Go to the line containing "Given: Click the Windows Start button" and retype it and every later line exactly as written, up to the last line of the entries. Keep pictures out.

═════ Input

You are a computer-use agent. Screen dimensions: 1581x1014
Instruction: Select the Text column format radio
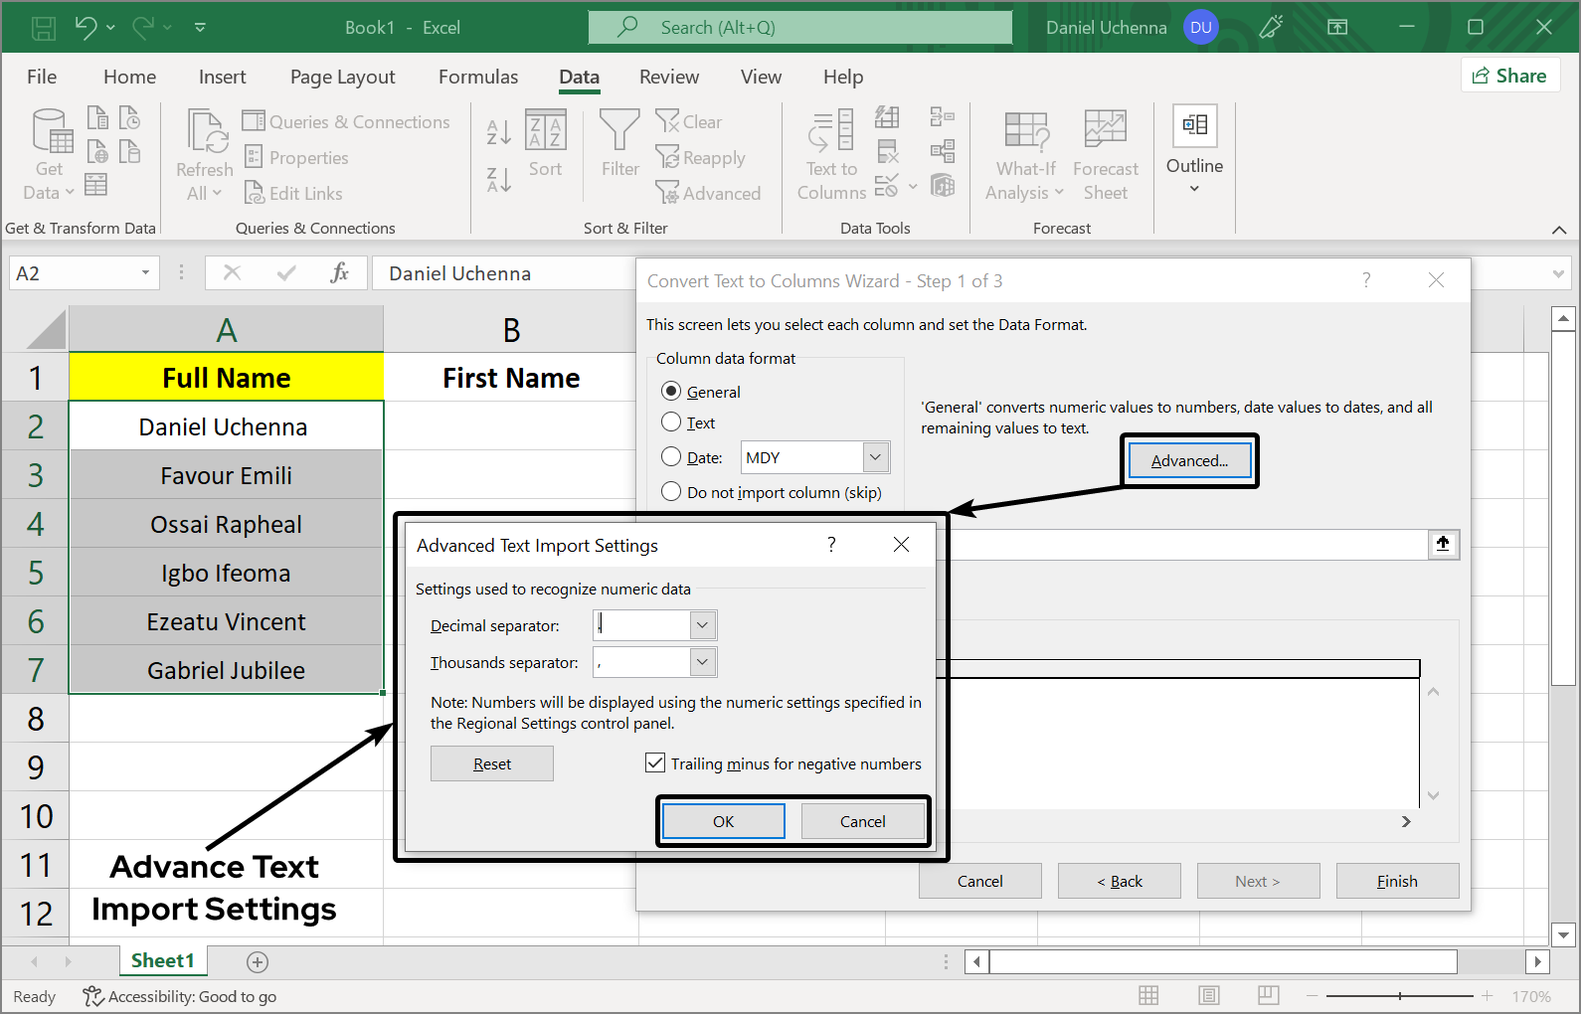click(x=671, y=423)

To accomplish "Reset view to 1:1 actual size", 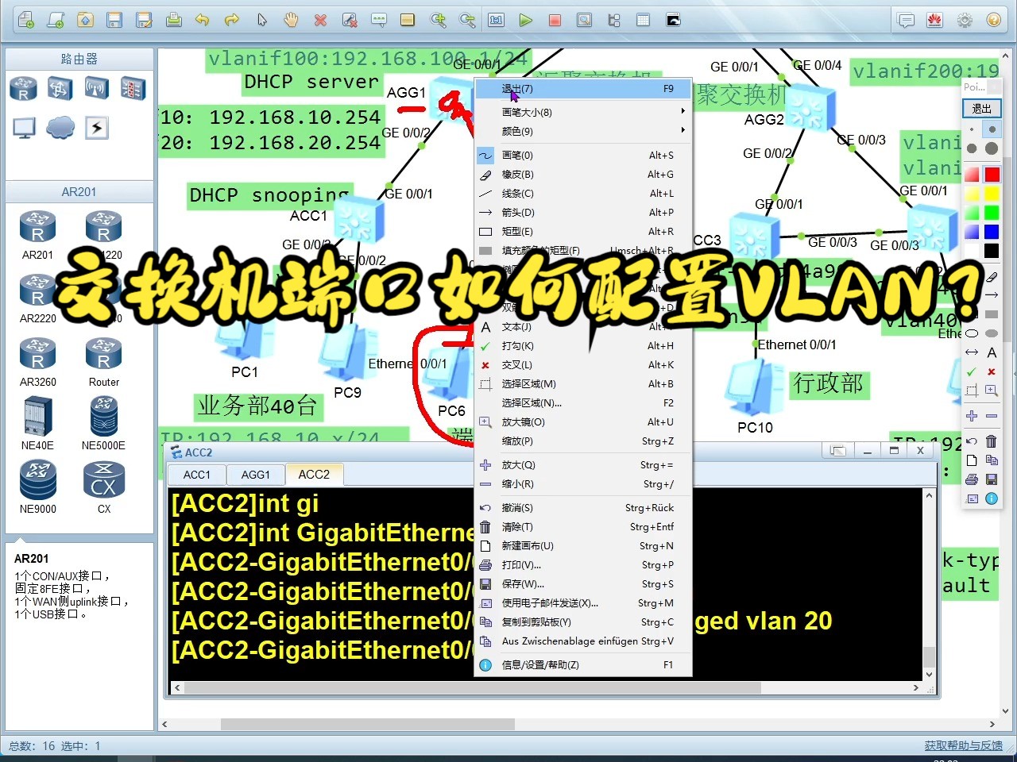I will click(495, 19).
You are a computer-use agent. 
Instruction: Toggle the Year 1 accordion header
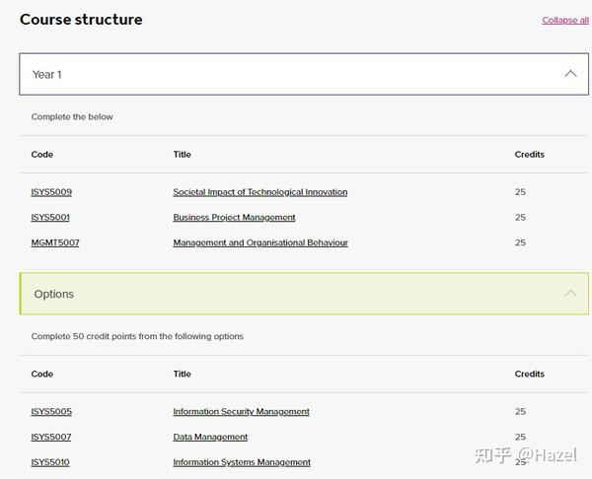(x=304, y=74)
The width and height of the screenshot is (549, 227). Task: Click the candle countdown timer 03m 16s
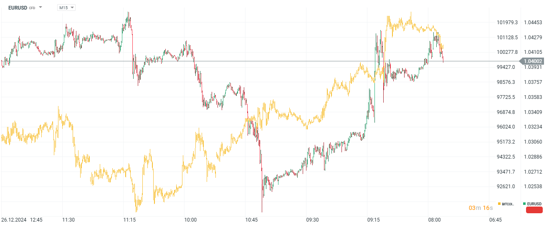481,208
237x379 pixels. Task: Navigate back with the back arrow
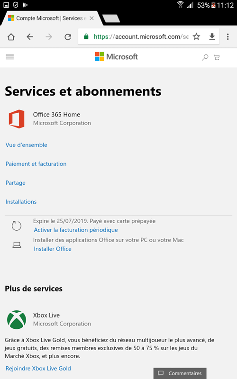coord(30,37)
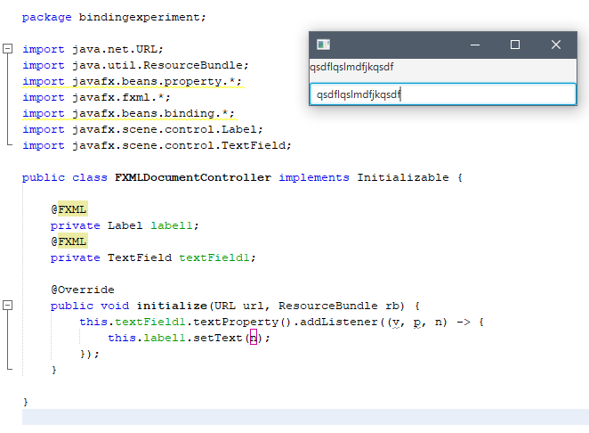Click the label text above the text field
The image size is (589, 433).
351,67
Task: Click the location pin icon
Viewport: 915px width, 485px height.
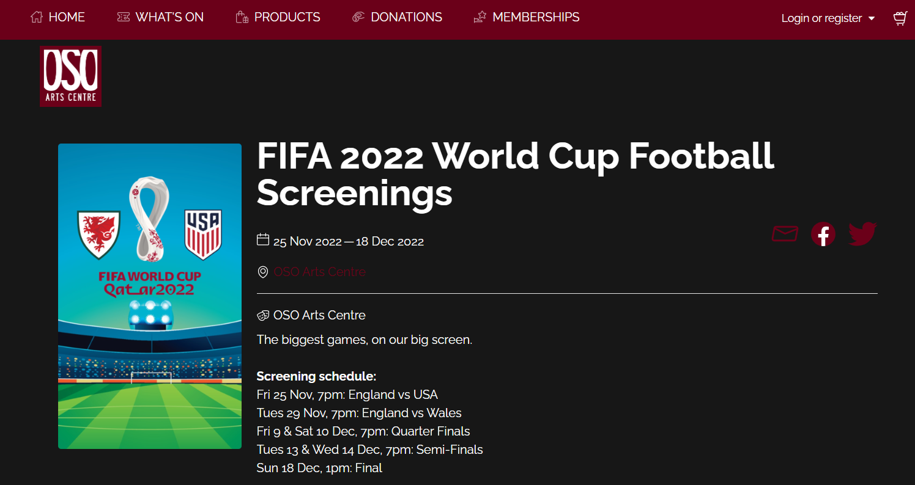Action: click(263, 272)
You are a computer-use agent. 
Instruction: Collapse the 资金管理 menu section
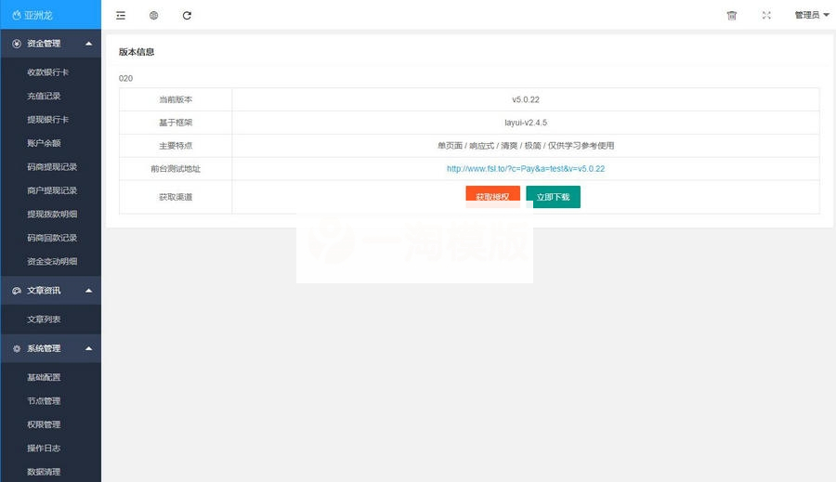click(x=88, y=44)
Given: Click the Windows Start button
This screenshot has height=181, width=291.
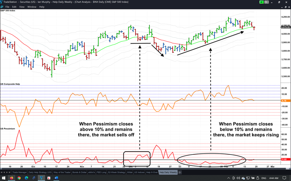Looking at the screenshot, I should [4, 178].
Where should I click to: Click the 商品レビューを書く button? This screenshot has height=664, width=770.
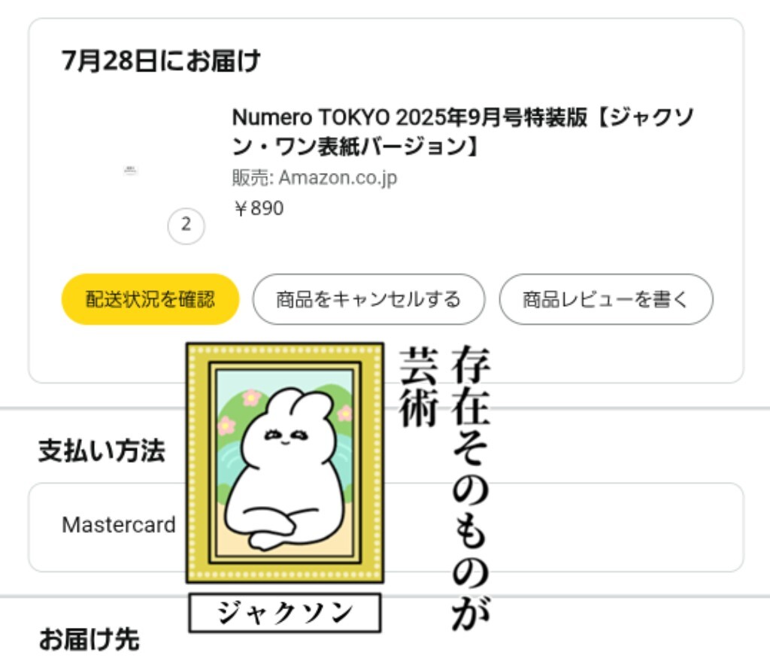(606, 299)
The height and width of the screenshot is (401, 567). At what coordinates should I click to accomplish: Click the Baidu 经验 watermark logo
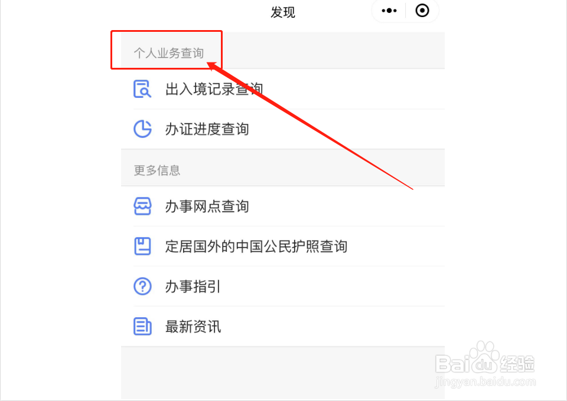click(484, 359)
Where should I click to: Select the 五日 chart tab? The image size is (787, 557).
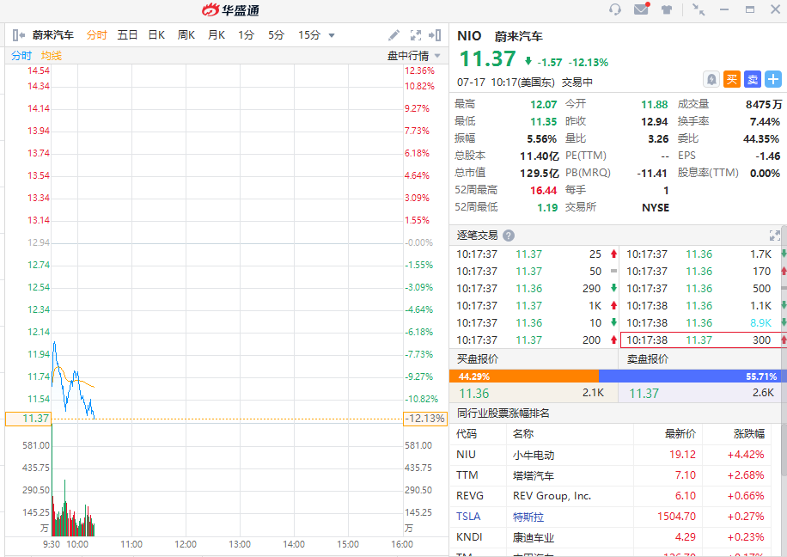click(127, 35)
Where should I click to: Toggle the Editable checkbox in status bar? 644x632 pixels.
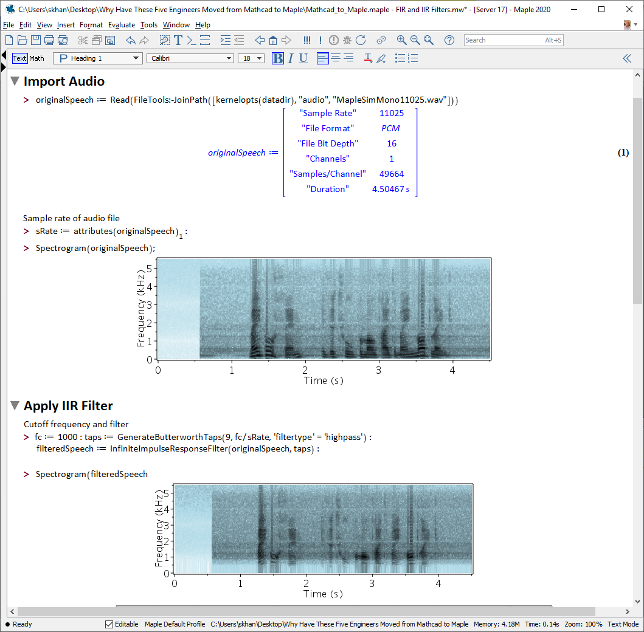(109, 624)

══════════

**Exercise output**
Given: Click the Windows Start button
This screenshot has height=181, width=291.
Looking at the screenshot, I should [4, 178].
Where should I click to: Click the 商品レビューを書く button? This screenshot has height=664, width=770.
(606, 299)
The height and width of the screenshot is (401, 567). At what coordinates should I click to accomplish: Click the Baidu 经验 watermark logo
click(484, 359)
Where should I click to: Select the 五日 chart tab? The image size is (787, 557).
click(127, 35)
Where should I click to: Toggle the Editable checkbox in status bar? 644x632 pixels.
(109, 624)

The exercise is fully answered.